E non è scritto da nessuna parte che
esso possa essere revocato, rinviato o anche solo sospeso e tantomeno
dal Presidente del Consiglio: in italiano questo si chiamerebbe colpo di
Stato perché sarebbe il cambiamento della Costituzione scavalcando
precise disposizioni costituzionali. Renzi non ha neppure il potere di
sospendere o revocare la riforma della Costituzione su cui si decide,
perché la riforma è stata decisa da un Parlamento, per quanto indegno,
pur sempre nella pienezza dei suoi poteri e con doppia delibera. Se
Renzi tentasse di fare quel che gli suggerisce l’autorevole scienziato,
potrebbe essere arrestato per attentato alla Costituzione e non ci
sarebbe nemmeno l’ostacolo dell’immunità, perché non è neppure
parlamentare.
La cosa più divertente è che l’Huffington Post
riporta la posizione del celebre economista in tutta serietà, come se
si trattasse di una cosa di cui poter discutere sensatamente. Fossi
stato il direttore di un giornale qualsiasi titolerei “Stiglitz straparla”.

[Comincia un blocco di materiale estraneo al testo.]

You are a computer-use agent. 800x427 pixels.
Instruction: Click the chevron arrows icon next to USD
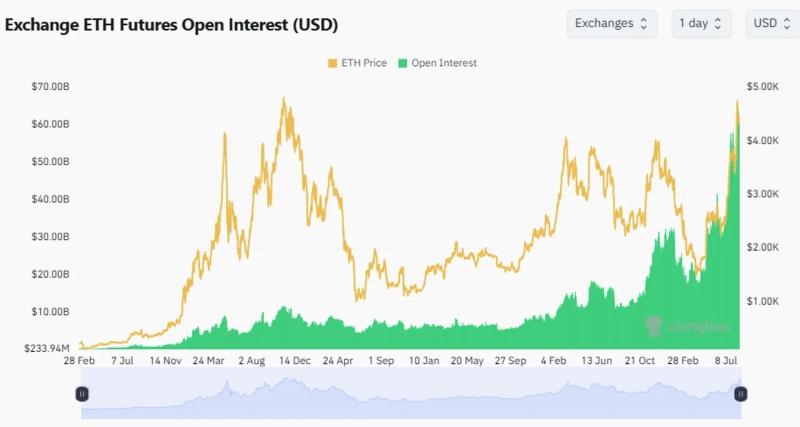point(786,23)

Ma, anche tralasciando l’ignoranza costituzionale di Stiglitz, quello che è più interessante è il pensiero retrostante:
che se c’è pericolo per gli assetti di potere esistenti, ed in
particolare quelli monetari, si sospendono le garanzie costituzionali e
si toglie la parola all’elettorato che (come avevano già detto
quei due gioielli del pensiero democratico che rispondono ai nomi di
Giorgio Napolitano e Mario Monti) non può esprimersi su cose così
complesse per le quali non ha le conoscenze necessarie. Queste cose le
devono decidere le élite, quelli che sanno. E la sovranità popolare
sancita dalla Costituzione? Beh è un bell’ornamento che fa la sua figura,
ma non è che ci dobbiamo proprio credere!

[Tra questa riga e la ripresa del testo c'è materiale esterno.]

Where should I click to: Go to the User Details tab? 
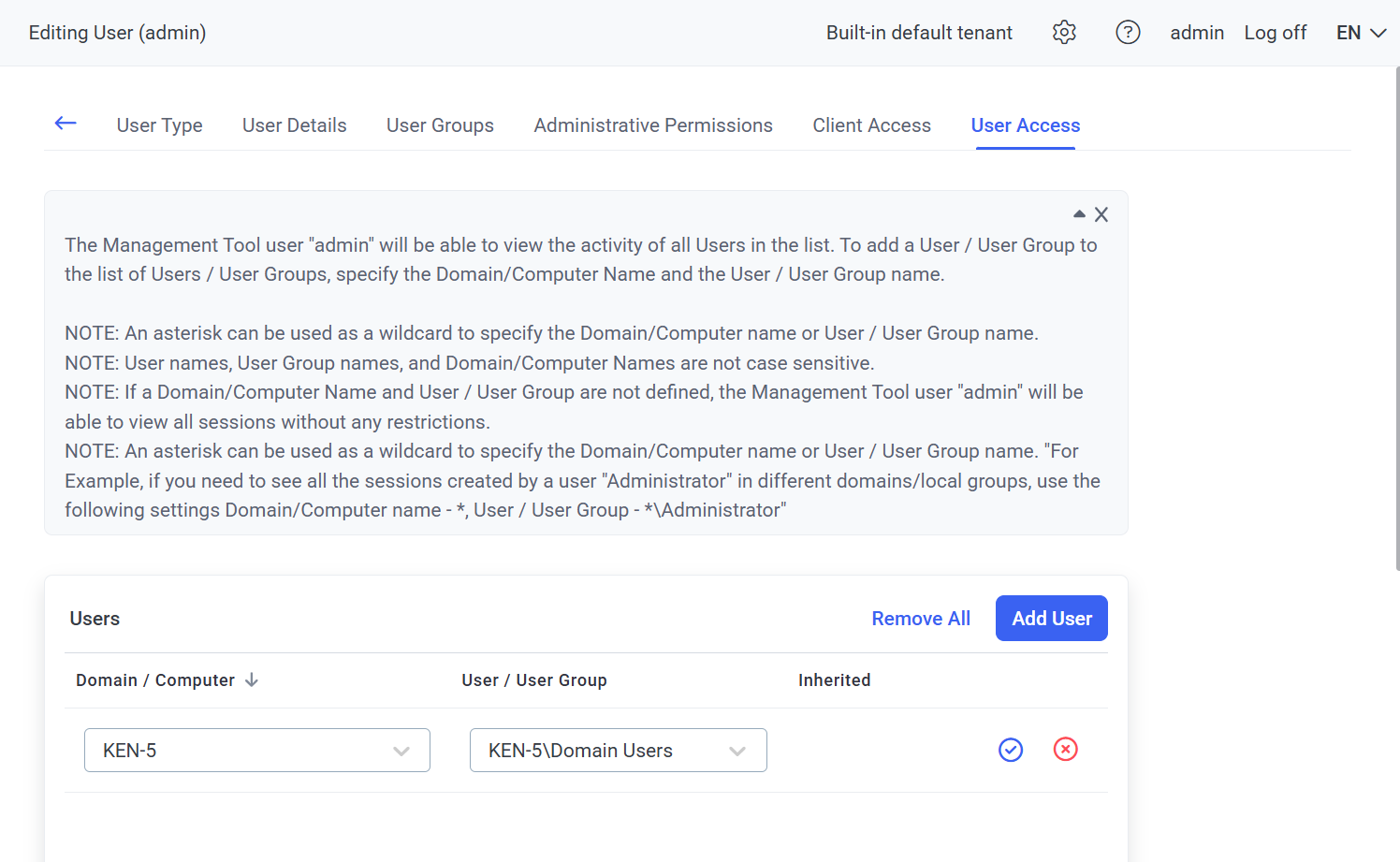click(x=294, y=125)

Qui sta venendo a galla il
carattere elitario, oligarchico ed antidemocratico dell’ideologia
liberista e non c’è più neppure il pudore di far finta di dirsi
democratici.
Ovviamente questo dice che il timore della vittoria del No inizia a diventare panico
nei salotti buoni di politica e finanza. Diversamente, perché Renzi
dovrebbe aver fatto quella bizzarra dichiarazione sul fatto che,
comunque vada, si vota nel 2018. Riflettiamoci: se vincesse il Si a
Renzi converrebbe andare di corsa al voto per sfruttare l’onda
favorevole che solo uno sciocco lascerebbe passare inutilmente. Vice
versa, che senso ha dire “Anche se vince il No” la legislatura va avanti
lo stesso? Lui, lo sappiamo, non ha mai pensato davvero a dimettersi,
il guaio (per lui) è che a “dimetterlo” ci penserebbe il suo partito (e
non penso all’inutile Bersani ed al decorativo Cuperlo, ma ai ben più
fattivi Franceschini, De Luca, Fassino, Rossi) che cercherebbe di
mettere insieme i cocci e non trasformare la sconfitta referendaria in
una irrimediabile debacle elettorale. La legislatura potrebbe anche
continuare ma non dipenderebbe da lui, ma da Mattarella, Franceschini e
Berlusconi, che potrebbero dar vita ad un “governo di scopo”. E il
peggioramento della situazione economica e una opportunissima bocciatura
dell’Italicum da parte della Consulta darebbero uno strepitoso alibi
per farlo. A quel punto, paradossalmente, converrebbe a Renzi bloccare
la cosa (che molto probabilmente lo escluderebbe dalla candidatura alla
Presidenza del Consiglio nelle politiche successive) cercando di
bloccare il tentativo e cercare di imporre elezioni anticipate. Dunque
questa dichiarazione serve solo a gettare le mani avanti per rimangiarsi
la “minaccia” di dimettersi e prevenire le manovre degli altri.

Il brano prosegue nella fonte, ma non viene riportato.